State intervention was needed and it initially paid dividends because we could not do without it as the big investments were not possible from private sector. We witnessed the first decade of independent India as full of hope and aspiration for change in socio economic situations that has been stagnant for historic reasons. There was superb enthusiasm and confidence among the people of the new republic that they would change their destiny. However, the following decades proved to be the period of disillusionments. Despite the country pumping in huge public money we found, by the turn of the century, it was complete shattering of hopes as the system started showing it’s rotten state.

For a long time state sponsored economy kept the market based economy at bay.
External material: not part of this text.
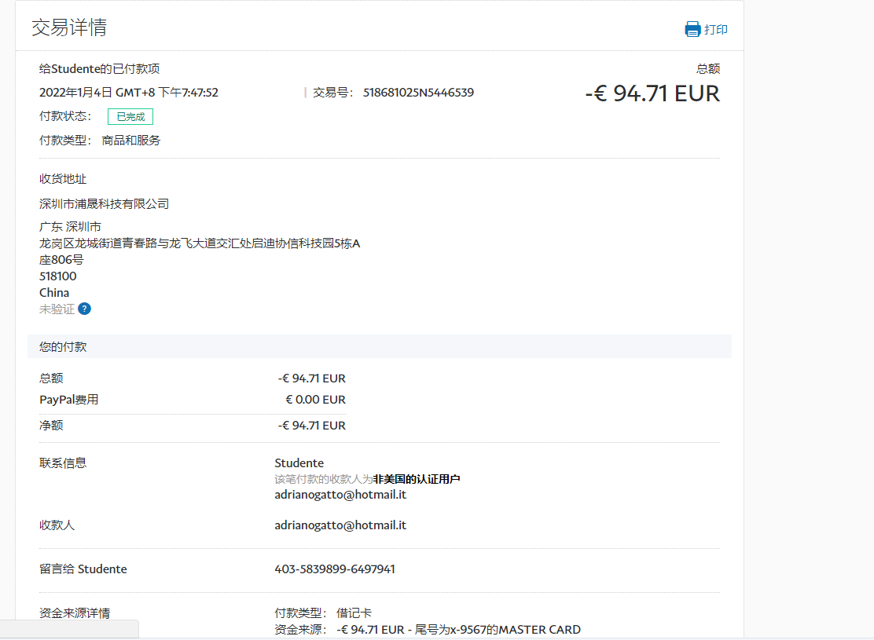Open the help icon beside 未验证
But for the first time in all these long years we are witnessing a course correction after the last elections sent a party to govern with huge electoral mandate.

Unlike its predecessors, the NDA government has no inhibition or compulsion to follow the beaten path and is using the bulging market economy for the benefit of rising the standard of living of the masses, particularly of the poorest of the poor.

The government at the centre, headed by Narendra Modi, is showing a determination and vigour in taking decisions and implementing them, including the latest one of GST. The whole model of subsidies has been changed to transfer financial help directly to the beneficiaries in their bank accounts.

With the clarion call of ‘Sabka Saath, Sabka Vikas‘(Together with all, development for all) and ‘Minimum Government and Maximum Governance’ as policy initiatives the present government, headed by Narendra Modi, has established itself a doer.


Of all the policy initiatives taken by the government, the Goods and Services Tax (GST) is the most transformative and impactful reform GST aiming at making India a common market with common tax rates.


Replacing the leaky and inefficient welfare delivery system with the cash transfer model has been adopted using direct benefit transfer (DBT) pilots with the JAM (Jan Dhan, Aadhaar, Mobile) as its foundation.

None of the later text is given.